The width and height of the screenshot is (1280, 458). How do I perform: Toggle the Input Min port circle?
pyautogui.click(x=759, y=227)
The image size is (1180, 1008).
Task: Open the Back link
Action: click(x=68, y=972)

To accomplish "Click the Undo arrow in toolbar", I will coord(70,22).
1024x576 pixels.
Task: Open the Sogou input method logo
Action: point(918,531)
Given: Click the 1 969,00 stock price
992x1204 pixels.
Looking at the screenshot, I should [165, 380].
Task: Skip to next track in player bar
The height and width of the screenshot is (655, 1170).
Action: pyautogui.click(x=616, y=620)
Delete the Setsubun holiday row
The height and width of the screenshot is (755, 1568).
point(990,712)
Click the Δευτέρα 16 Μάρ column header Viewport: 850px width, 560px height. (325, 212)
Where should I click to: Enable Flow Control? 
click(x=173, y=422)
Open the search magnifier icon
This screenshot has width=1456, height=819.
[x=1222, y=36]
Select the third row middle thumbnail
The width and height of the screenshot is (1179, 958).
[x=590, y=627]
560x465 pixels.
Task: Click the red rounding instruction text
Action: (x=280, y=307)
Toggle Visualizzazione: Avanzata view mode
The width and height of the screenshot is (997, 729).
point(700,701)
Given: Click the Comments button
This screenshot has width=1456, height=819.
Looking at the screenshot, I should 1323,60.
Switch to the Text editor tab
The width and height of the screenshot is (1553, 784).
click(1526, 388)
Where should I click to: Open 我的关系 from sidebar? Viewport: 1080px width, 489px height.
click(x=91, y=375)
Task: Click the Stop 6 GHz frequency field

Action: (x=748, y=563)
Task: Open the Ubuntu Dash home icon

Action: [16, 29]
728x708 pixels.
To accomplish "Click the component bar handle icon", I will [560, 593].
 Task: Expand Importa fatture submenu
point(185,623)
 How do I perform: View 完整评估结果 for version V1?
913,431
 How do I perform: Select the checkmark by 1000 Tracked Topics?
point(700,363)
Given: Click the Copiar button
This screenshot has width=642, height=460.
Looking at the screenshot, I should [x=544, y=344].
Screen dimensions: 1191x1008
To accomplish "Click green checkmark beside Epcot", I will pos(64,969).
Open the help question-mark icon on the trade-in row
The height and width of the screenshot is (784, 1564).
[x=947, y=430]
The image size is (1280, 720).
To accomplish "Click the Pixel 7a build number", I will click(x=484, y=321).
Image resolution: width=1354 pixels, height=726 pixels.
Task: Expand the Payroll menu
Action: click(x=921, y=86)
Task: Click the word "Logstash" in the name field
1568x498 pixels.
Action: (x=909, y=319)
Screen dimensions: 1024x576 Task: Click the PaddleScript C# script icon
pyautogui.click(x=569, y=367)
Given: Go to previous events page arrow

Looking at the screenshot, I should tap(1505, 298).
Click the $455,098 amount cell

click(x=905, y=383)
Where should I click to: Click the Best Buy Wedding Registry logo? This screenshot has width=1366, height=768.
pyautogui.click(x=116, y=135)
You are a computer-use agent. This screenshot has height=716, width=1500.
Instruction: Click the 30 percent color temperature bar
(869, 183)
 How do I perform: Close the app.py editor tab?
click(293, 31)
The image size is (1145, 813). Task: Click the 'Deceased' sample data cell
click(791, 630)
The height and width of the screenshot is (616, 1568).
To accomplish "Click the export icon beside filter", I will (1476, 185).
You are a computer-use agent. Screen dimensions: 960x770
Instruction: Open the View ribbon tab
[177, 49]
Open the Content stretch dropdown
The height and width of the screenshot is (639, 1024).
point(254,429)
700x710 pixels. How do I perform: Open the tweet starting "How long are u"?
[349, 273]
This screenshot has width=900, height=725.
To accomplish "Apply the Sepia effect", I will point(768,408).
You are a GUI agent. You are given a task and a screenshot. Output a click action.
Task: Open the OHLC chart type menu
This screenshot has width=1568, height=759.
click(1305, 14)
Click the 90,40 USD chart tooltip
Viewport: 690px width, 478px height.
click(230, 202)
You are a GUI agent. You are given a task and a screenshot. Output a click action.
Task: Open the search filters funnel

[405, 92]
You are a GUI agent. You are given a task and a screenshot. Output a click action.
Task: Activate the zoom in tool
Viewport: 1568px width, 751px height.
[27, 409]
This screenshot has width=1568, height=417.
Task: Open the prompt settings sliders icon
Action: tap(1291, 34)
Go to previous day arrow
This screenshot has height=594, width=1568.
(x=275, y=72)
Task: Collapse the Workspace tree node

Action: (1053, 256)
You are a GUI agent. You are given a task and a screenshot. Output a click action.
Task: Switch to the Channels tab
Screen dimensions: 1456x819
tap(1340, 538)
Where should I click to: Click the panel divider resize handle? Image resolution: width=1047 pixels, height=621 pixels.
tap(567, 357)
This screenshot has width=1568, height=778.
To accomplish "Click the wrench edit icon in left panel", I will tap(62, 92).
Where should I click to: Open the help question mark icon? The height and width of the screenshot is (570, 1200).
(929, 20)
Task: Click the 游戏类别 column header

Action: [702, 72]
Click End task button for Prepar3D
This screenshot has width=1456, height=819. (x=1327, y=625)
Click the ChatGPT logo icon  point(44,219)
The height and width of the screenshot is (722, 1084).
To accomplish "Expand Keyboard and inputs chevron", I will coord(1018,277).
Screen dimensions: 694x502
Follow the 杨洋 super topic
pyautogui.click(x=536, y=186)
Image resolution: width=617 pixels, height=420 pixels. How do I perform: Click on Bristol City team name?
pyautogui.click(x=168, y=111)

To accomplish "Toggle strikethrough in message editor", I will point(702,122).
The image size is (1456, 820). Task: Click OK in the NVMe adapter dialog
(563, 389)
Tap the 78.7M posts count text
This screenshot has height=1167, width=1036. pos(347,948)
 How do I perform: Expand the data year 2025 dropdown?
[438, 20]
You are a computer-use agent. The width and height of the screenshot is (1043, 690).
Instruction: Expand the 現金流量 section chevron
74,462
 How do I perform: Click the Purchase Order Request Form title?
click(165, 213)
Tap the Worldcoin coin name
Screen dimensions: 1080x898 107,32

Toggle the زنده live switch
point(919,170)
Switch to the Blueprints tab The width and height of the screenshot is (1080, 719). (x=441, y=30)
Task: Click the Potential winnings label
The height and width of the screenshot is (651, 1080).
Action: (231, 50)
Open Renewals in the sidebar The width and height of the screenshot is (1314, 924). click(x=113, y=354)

———

> DESCRIPTION OF THE TASK
Output all the items above as a Markdown table with a Number column and a Record line column, one row per line, leaving out blank lines.

> EXERCISE ANSWER
| Number | Record line |
|---|---|
| 1 | The width and height of the screenshot is (1280, 458). How do I perform: Toggle the Input Min port circle? |
| 2 | pyautogui.click(x=759, y=227) |
| 3 | The image size is (1180, 1008). |
| 4 | Task: Open the Back link |
| 5 | Action: click(x=68, y=972) |
| 6 | To accomplish "Click the Undo arrow in toolbar", I will coord(70,22). |
| 7 | 1024x576 pixels. |
| 8 | Task: Open the Sogou input method logo |
| 9 | Action: point(918,531) |
| 10 | Given: Click the 1 969,00 stock price |
| 11 | 992x1204 pixels. |
| 12 | Looking at the screenshot, I should [165, 380]. |
| 13 | Task: Skip to next track in player bar |
| 14 | The height and width of the screenshot is (655, 1170). |
| 15 | Action: pyautogui.click(x=616, y=620) |
| 16 | Delete the Setsubun holiday row |
| 17 | The height and width of the screenshot is (755, 1568). |
| 18 | point(990,712) |
| 19 | Click the Δευτέρα 16 Μάρ column header Viewport: 850px width, 560px height. (325, 212) |
| 20 | Where should I click to: Enable Flow Control?  |
| 21 | click(x=173, y=422) |
| 22 | Open the search magnifier icon |
| 23 | This screenshot has width=1456, height=819. |
| 24 | [x=1222, y=36] |
| 25 | Select the third row middle thumbnail |
| 26 | The width and height of the screenshot is (1179, 958). |
| 27 | [x=590, y=627] |
| 28 | 560x465 pixels. |
| 29 | Task: Click the red rounding instruction text |
| 30 | Action: (x=280, y=307) |
| 31 | Toggle Visualizzazione: Avanzata view mode |
| 32 | The width and height of the screenshot is (997, 729). |
| 33 | point(700,701) |
| 34 | Given: Click the Comments button |
| 35 | This screenshot has width=1456, height=819. |
| 36 | Looking at the screenshot, I should 1323,60. |
| 37 | Switch to the Text editor tab |
| 38 | The width and height of the screenshot is (1553, 784). |
| 39 | click(1526, 388) |
| 40 | Where should I click to: Open 我的关系 from sidebar? Viewport: 1080px width, 489px height. |
| 41 | click(x=91, y=375) |
| 42 | Task: Click the Stop 6 GHz frequency field |
| 43 | Action: (x=748, y=563) |
| 44 | Task: Open the Ubuntu Dash home icon |
| 45 | Action: [16, 29] |
| 46 | 728x708 pixels. |
| 47 | To accomplish "Click the component bar handle icon", I will [560, 593]. |
| 48 |  Task: Expand Importa fatture submenu |
| 49 | point(185,623) |
| 50 |  How do I perform: View 完整评估结果 for version V1? |
| 51 | 913,431 |
| 52 |  How do I perform: Select the checkmark by 1000 Tracked Topics? |
| 53 | point(700,363) |
| 54 | Given: Click the Copiar button |
| 55 | This screenshot has width=642, height=460. |
| 56 | Looking at the screenshot, I should [x=544, y=344]. |
| 57 | Screen dimensions: 1191x1008 |
| 58 | To accomplish "Click green checkmark beside Epcot", I will pos(64,969). |
| 59 | Open the help question-mark icon on the trade-in row |
| 60 | The height and width of the screenshot is (784, 1564). |
| 61 | [x=947, y=430] |
| 62 | The image size is (1280, 720). |
| 63 | To accomplish "Click the Pixel 7a build number", I will click(x=484, y=321). |
| 64 | Image resolution: width=1354 pixels, height=726 pixels. |
| 65 | Task: Expand the Payroll menu |
| 66 | Action: click(x=921, y=86) |
| 67 | Task: Click the word "Logstash" in the name field |
| 68 | 1568x498 pixels. |
| 69 | Action: (x=909, y=319) |
| 70 | Screen dimensions: 1024x576 Task: Click the PaddleScript C# script icon |
| 71 | pyautogui.click(x=569, y=367) |
| 72 | Given: Go to previous events page arrow |
| 73 | Looking at the screenshot, I should tap(1505, 298). |
| 74 | Click the $455,098 amount cell |
| 75 | click(x=905, y=383) |
| 76 | Where should I click to: Click the Best Buy Wedding Registry logo? This screenshot has width=1366, height=768. |
| 77 | pyautogui.click(x=116, y=135) |
| 78 | You are a computer-use agent. This screenshot has height=716, width=1500. |
| 79 | Instruction: Click the 30 percent color temperature bar |
| 80 | (869, 183) |
| 81 |  How do I perform: Close the app.py editor tab? |
| 82 | click(293, 31) |
| 83 | The image size is (1145, 813). Task: Click the 'Deceased' sample data cell |
| 84 | click(791, 630) |
| 85 | The height and width of the screenshot is (616, 1568). |
| 86 | To accomplish "Click the export icon beside filter", I will (1476, 185). |
| 87 | You are a computer-use agent. Screen dimensions: 960x770 |
| 88 | Instruction: Open the View ribbon tab |
| 89 | [177, 49] |
| 90 | Open the Content stretch dropdown |
| 91 | The height and width of the screenshot is (639, 1024). |
| 92 | point(254,429) |
| 93 | 700x710 pixels. How do I perform: Open the tweet starting "How long are u"? |
| 94 | [349, 273] |
| 95 | This screenshot has width=900, height=725. |
| 96 | To accomplish "Apply the Sepia effect", I will point(768,408). |
| 97 | You are a GUI agent. You are given a task and a screenshot. Output a click action. |
| 98 | Task: Open the OHLC chart type menu |
| 99 | This screenshot has width=1568, height=759. |
| 100 | click(1305, 14) |
| 101 | Click the 90,40 USD chart tooltip |
| 102 | Viewport: 690px width, 478px height. |
| 103 | click(230, 202) |
| 104 | You are a GUI agent. You are given a task and a screenshot. Output a click action. |
| 105 | Task: Open the search filters funnel |
| 106 | [405, 92] |
| 107 | You are a GUI agent. You are given a task and a screenshot. Output a click action. |
| 108 | Task: Activate the zoom in tool |
| 109 | Viewport: 1568px width, 751px height. |
| 110 | [27, 409] |
| 111 | This screenshot has width=1568, height=417. |
| 112 | Task: Open the prompt settings sliders icon |
| 113 | Action: tap(1291, 34) |
| 114 | Go to previous day arrow |
| 115 | This screenshot has height=594, width=1568. |
| 116 | (x=275, y=72) |
| 117 | Task: Collapse the Workspace tree node |
| 118 | Action: (1053, 256) |
| 119 | You are a GUI agent. You are given a task and a screenshot. Output a click action. |
| 120 | Task: Switch to the Channels tab |
| 121 | Screen dimensions: 1456x819 |
| 122 | tap(1340, 538) |
| 123 | Where should I click to: Click the panel divider resize handle? Image resolution: width=1047 pixels, height=621 pixels. |
| 124 | tap(567, 357) |
| 125 | This screenshot has width=1568, height=778. |
| 126 | To accomplish "Click the wrench edit icon in left panel", I will tap(62, 92). |
| 127 | Where should I click to: Open the help question mark icon? The height and width of the screenshot is (570, 1200). |
| 128 | (929, 20) |
| 129 | Task: Click the 游戏类别 column header |
| 130 | Action: [702, 72] |
| 131 | Click End task button for Prepar3D |
| 132 | This screenshot has width=1456, height=819. (x=1327, y=625) |
| 133 | Click the ChatGPT logo icon  point(44,219) |
| 134 | The height and width of the screenshot is (722, 1084). |
| 135 | To accomplish "Expand Keyboard and inputs chevron", I will coord(1018,277). |
| 136 | Screen dimensions: 694x502 |
| 137 | Follow the 杨洋 super topic |
| 138 | pyautogui.click(x=536, y=186) |
| 139 | Image resolution: width=617 pixels, height=420 pixels. How do I perform: Click on Bristol City team name? |
| 140 | pyautogui.click(x=168, y=111) |
| 141 | To accomplish "Toggle strikethrough in message editor", I will point(702,122). |
| 142 | The image size is (1456, 820). Task: Click OK in the NVMe adapter dialog |
| 143 | (563, 389) |
| 144 | Tap the 78.7M posts count text |
| 145 | This screenshot has height=1167, width=1036. pos(347,948) |
| 146 |  How do I perform: Expand the data year 2025 dropdown? |
| 147 | [438, 20] |
| 148 | You are a computer-use agent. The width and height of the screenshot is (1043, 690). |
| 149 | Instruction: Expand the 現金流量 section chevron |
| 150 | 74,462 |
| 151 |  How do I perform: Click the Purchase Order Request Form title? |
| 152 | click(165, 213) |
| 153 | Tap the Worldcoin coin name |
| 154 | Screen dimensions: 1080x898 107,32 |
| 155 | Toggle the زنده live switch |
| 156 | point(919,170) |
| 157 | Switch to the Blueprints tab The width and height of the screenshot is (1080, 719). (x=441, y=30) |
| 158 | Task: Click the Potential winnings label |
| 159 | The height and width of the screenshot is (651, 1080). |
| 160 | Action: (231, 50) |
| 161 | Open Renewals in the sidebar The width and height of the screenshot is (1314, 924). click(x=113, y=354) |